El grito y la libertad de expresión
Es con sorpresa y, no tengo miedo de decirlo, con un punto de orgullo, que leo que he vulnerado la libertad de expresión del señor Rodrigo Rato en un mitin electoral en el parque del Retiro de Madrid. Francamente, no sospechaba que yo, bufón de profesión, podía hacer peligrar los derechos democráticos del vicepresidente del Gobierno, ministro de Economía, y actual candidato, segundo en la lista, del mayor partido político de España. Ingenuamente, tenía la impresión de que el PP tenía una hegemonía tan consolidada en medios de comunicación como Televisión Española y Antena 3, como para no tener problemas a la hora de manifestar sus opiniones.

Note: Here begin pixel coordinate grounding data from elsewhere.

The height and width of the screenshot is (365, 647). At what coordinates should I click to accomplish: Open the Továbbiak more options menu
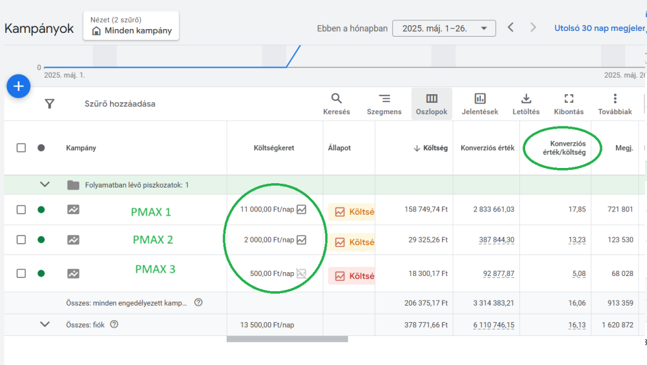(x=615, y=104)
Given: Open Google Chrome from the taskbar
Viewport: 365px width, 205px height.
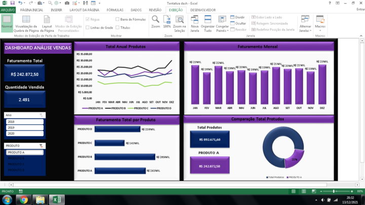Looking at the screenshot, I should (x=23, y=200).
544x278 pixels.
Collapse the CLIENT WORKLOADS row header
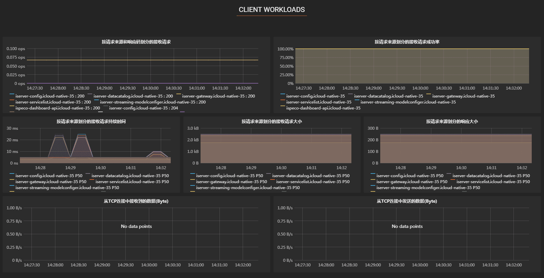pos(272,10)
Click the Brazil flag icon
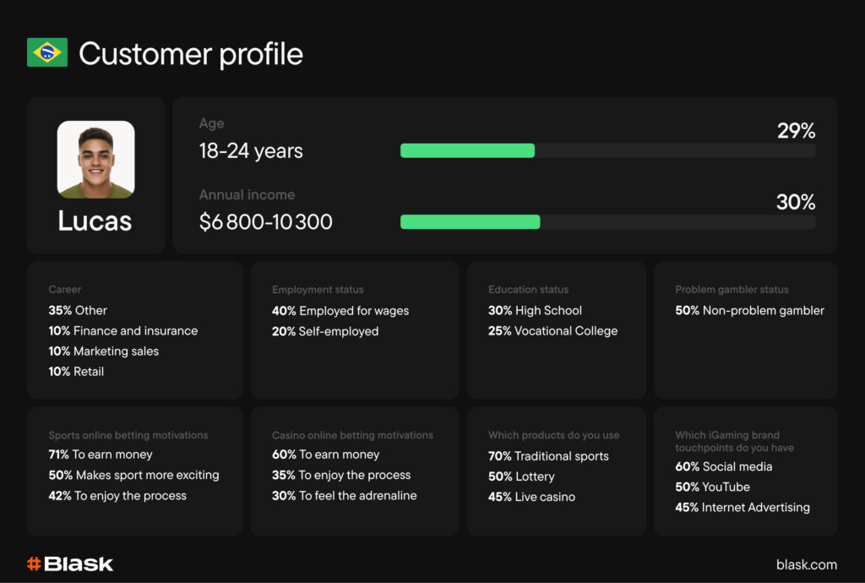Viewport: 865px width, 583px height. tap(47, 53)
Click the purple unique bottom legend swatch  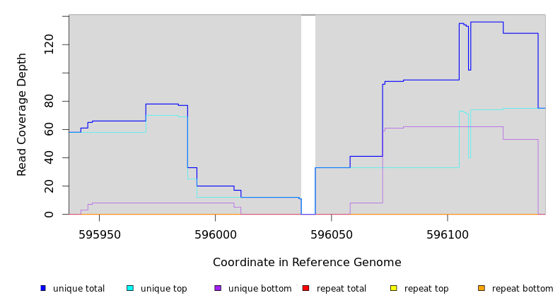point(218,288)
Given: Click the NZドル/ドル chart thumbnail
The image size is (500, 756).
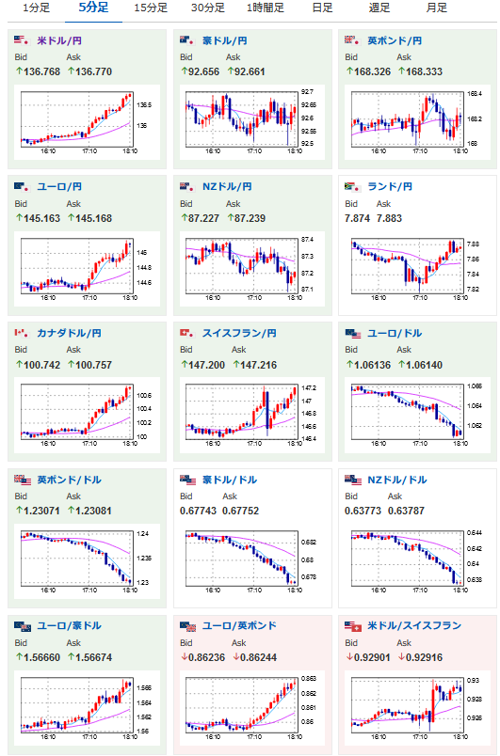Looking at the screenshot, I should point(414,560).
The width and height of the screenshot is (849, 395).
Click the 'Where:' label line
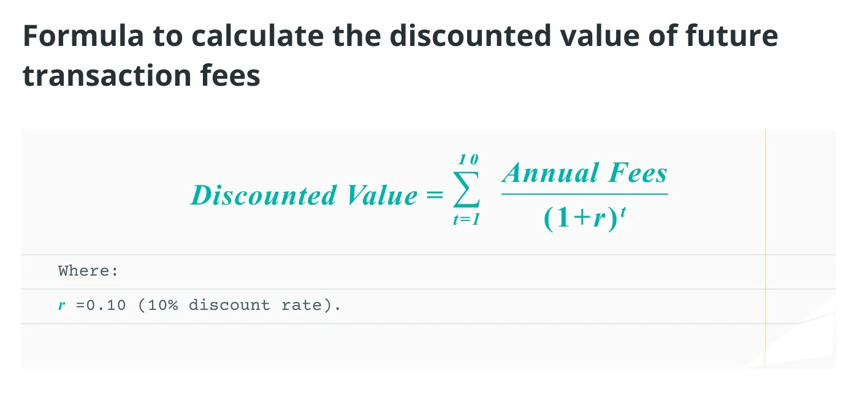pos(88,271)
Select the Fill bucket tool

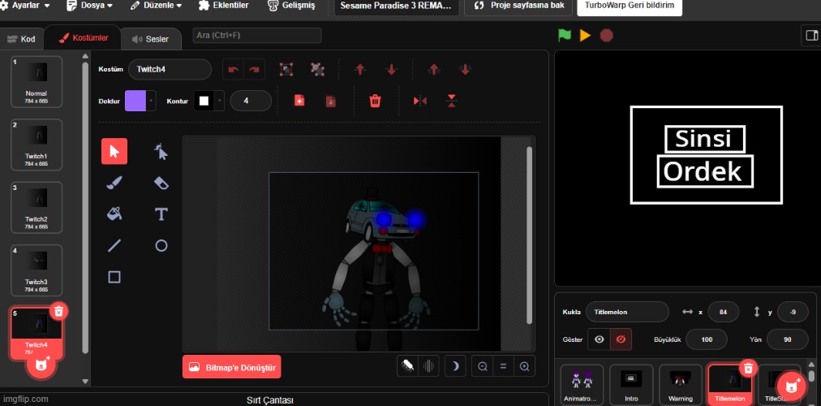coord(114,214)
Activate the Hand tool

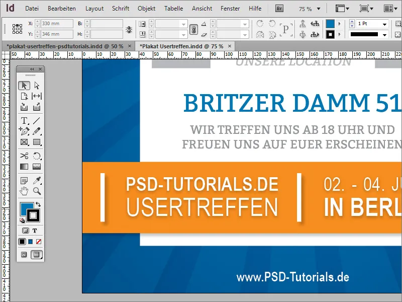click(x=24, y=191)
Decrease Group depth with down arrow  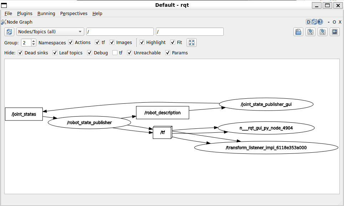[33, 44]
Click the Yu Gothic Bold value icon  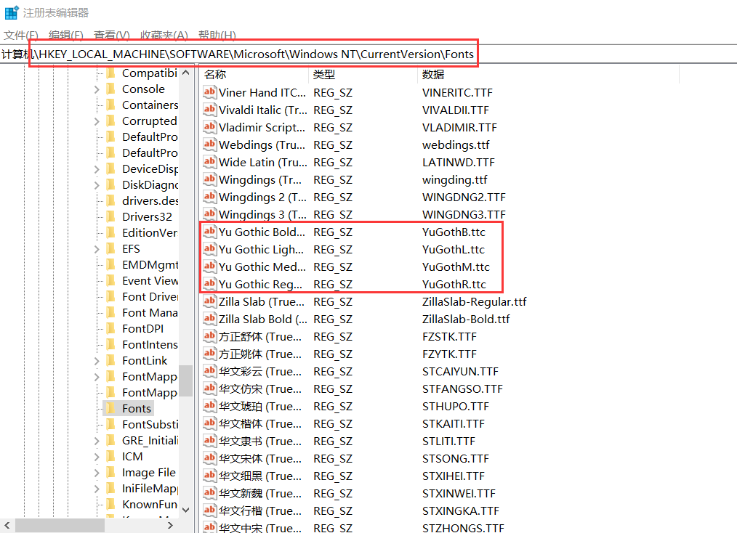pyautogui.click(x=209, y=232)
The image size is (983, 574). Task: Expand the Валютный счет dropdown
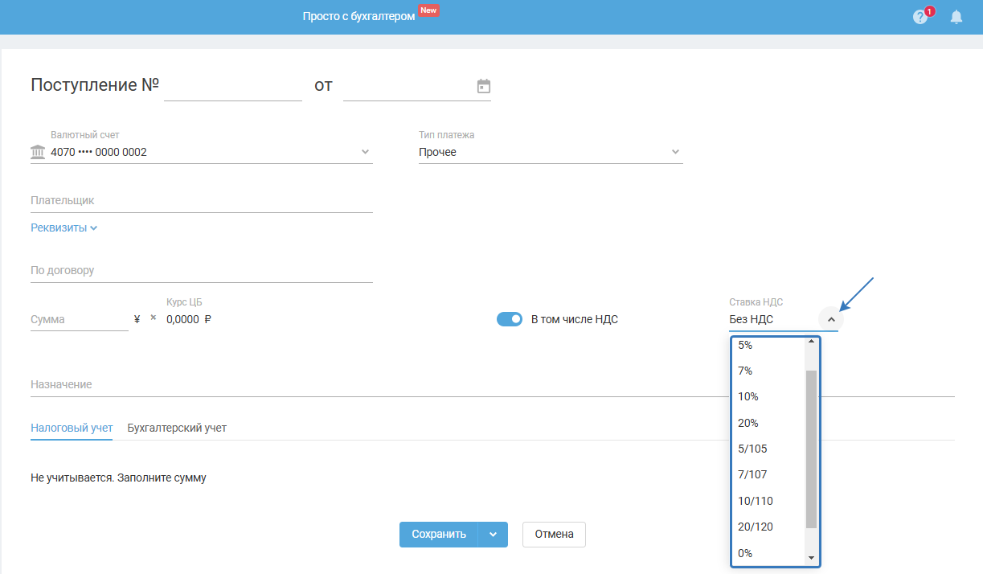click(x=365, y=152)
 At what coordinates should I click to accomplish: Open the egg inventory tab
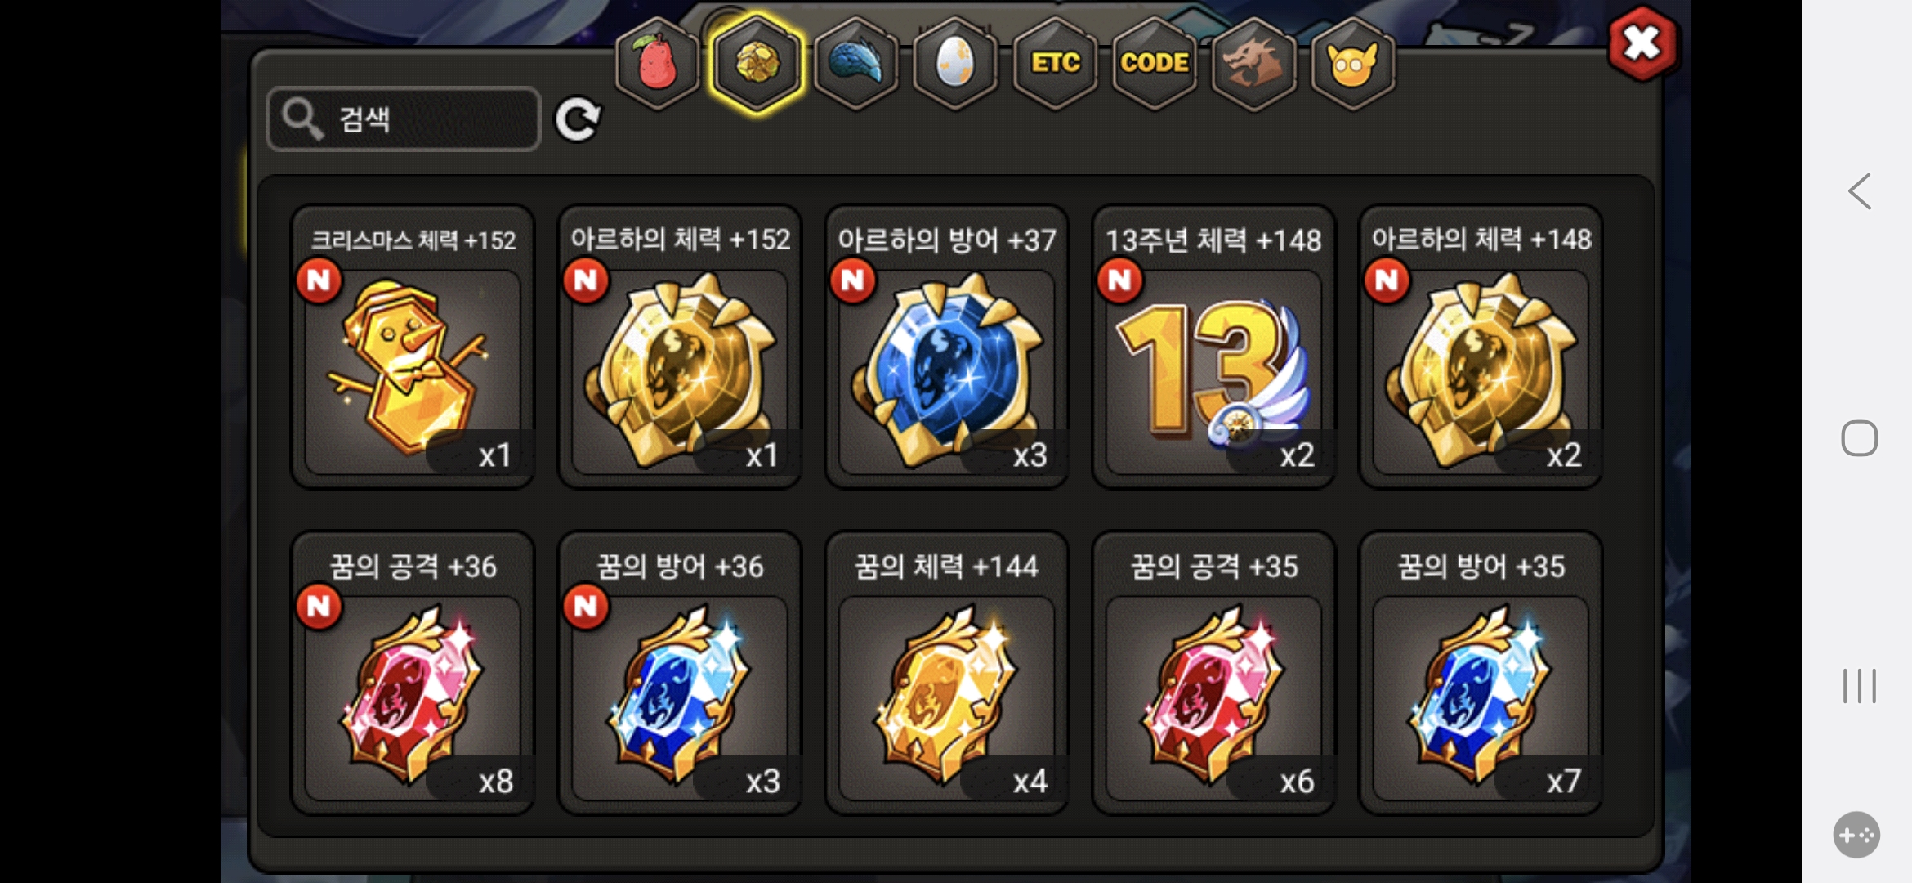[955, 63]
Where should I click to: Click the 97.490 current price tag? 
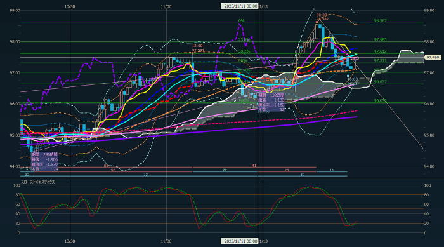(433, 58)
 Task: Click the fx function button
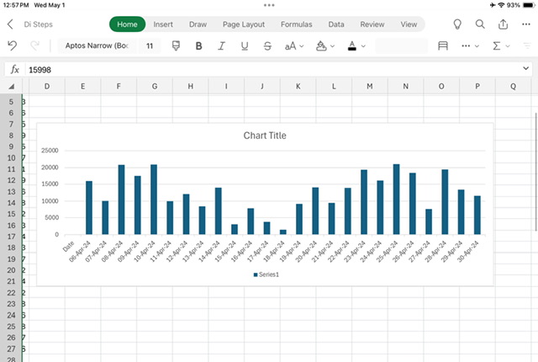14,69
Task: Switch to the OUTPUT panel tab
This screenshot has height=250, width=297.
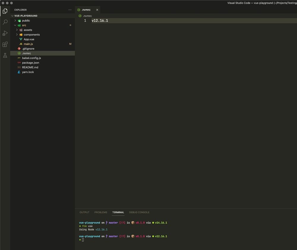Action: (84, 212)
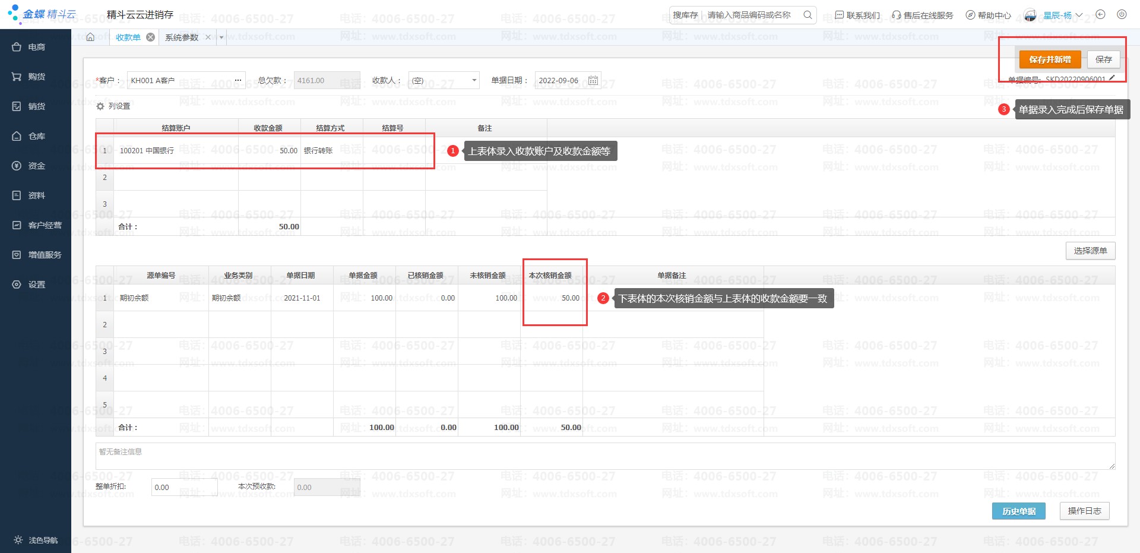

El más sorprendente todavía es que este inmenso poder que estoy descubriendo en mí no ha sido ni premeditado ni planificado. Desde hace siete semanas he llevado a los espectadores del teatro Alfil a descubrir Lo peor de Madrid, en una serie de viajes turístico-políticos en autobús. El domingo 7 de marzo estaba previsto visitar la estatua ecuestre de Franco en Nuevos Ministerios para transformarla, durante unos minutos, en una estatua de Sadam Husein. Pocas horas antes de la salida, me entero de que el señor Rato y otros dirigentes del Partido Popular estarían en la Puerta de Alcalá precisamente a la hora en la que nosotros pasábamos por Cibeles. Decidí, esa misma mañana, ofrecer una atracción más a mis turistas, y nos paramos en el mitin sin ningún plan preestablecido.
Las 230 personas de los cuatro autobuses se mezclaron con las 50 que presenciaban la manifestación y empezaron a escuchar al orador. El razonamiento político y el estilo humano de los candidatos y sus seguidores contrastaba singularmente con el de mi público e, inevitablemente, el ambiente se calentó. A mí mismo me indignaron las simplezas y las hipocresías de un discurso político que me parecía hasta insultante por su banalidad, y me manifesté verbalmente con el clásico megáfono de mano, una intervención poco eficaz frente a los 1.200 vatios de la amplificación del estrado. En ningún momento hubo acciones físicas, sólo gritos de gente políticamente enfadada.
Y ésta es la cuestión.
En vísperas de unas elecciones tan importantes, en las que se enfrentan dos visiones del mundo radicalmente diferentes, creo que no sólo es legítimo el vivir la política con pasión: es imprescindible. Hay obligación en democracia de indignarse y enfadarse cuando uno tiene la convicción de que se están cometiendo injusticias. Hay obligación de gritar muy alto la oposición de uno cuando se toman malas decisiones, como en el caso de la guerra de Irak, que resultó en la muerte de miles de personas inocentes.
El grito es un instrumento político. Es la manera más antigua y visceral de manifestarse pacíficamente y, en vez de descalificar a los que gritan en las manifestaciones, uno tendría que ver en este acto una señal esperanzadora: significa que hay todavía gente que se preocupa de las cosas públicas. ¿O prefiere el Partido Popular que el único grito que se pueda oír sea: "Goool"?